A chance for Indian banks to move on
Aditya Berlia, an executive board member of the Apeejay Stya and Svran Group, a family-run industrial and investment house in New Delhi, talks about bad debt and distressed assets in India.
What’s the general scenario like when it comes to bad debt in India?
Non-performing loans have been a huge liability for the Indian economy, and something which the government has been trying to deal with for the last few years. Internationally, these are dealt with using bankruptcy proceedings, restructuring activities and asset sales.
How is this affecting your business?
Our group, being in a cash surplus situation, has been looking at purchasing several distressed assets in the last two years, but unfortunately, while the assets have been labelled as “distressed” by banks and even promoters, they had not discounted their value down to realistic levels. In many cases the book value of these assets has been greater than even the ideal market value – forget about the distressed value.
What are your thoughts on the RBI’s increased powers and efforts to manage the problem of bad debt in India?

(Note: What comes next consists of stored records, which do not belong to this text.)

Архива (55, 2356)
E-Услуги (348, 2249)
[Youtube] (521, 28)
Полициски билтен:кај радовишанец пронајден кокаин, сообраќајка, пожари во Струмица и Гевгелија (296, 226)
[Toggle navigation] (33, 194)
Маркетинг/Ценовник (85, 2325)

The new move by the RBI is welcome as it may allow banks to try and sell these distressed assets at distressed prices. Earlier there was great opposition to this, as misbehaving promoters might have tried to buy these assets back at the lower price, which the banks were philosophically opposed to. It is heartening to see that there is a move towards a pragmatic approach, where concentration on getting maximum value and closing history takes precedence.
What is the outlook with regards to this situation?
Many of these assets have severely depreciated due to poor maintenance and encroachment while the banks and promoters figured out a process. It is time that banks are able to move on from the NPA crisis, and close their old losses so they can concentrate on fresh, proper lending to propel the economy forward.